• **Stored data**:
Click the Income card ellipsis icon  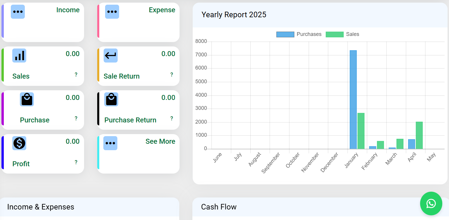point(18,12)

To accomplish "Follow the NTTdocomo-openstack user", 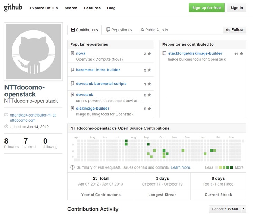I will 234,30.
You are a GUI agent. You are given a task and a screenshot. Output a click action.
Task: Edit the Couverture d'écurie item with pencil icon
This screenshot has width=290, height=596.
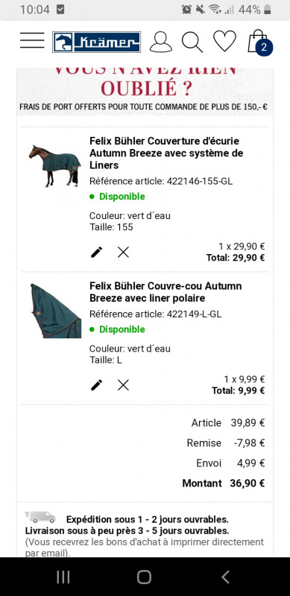point(97,252)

• **The problem**: When you reach the line that contains "Task: Edit the", start reproducing, and continue word for word to the end of the records; skip all pictures.

• **Response area**:
Task: Edit the Couverture d'écurie item with pencil icon
This screenshot has width=290, height=596.
point(97,252)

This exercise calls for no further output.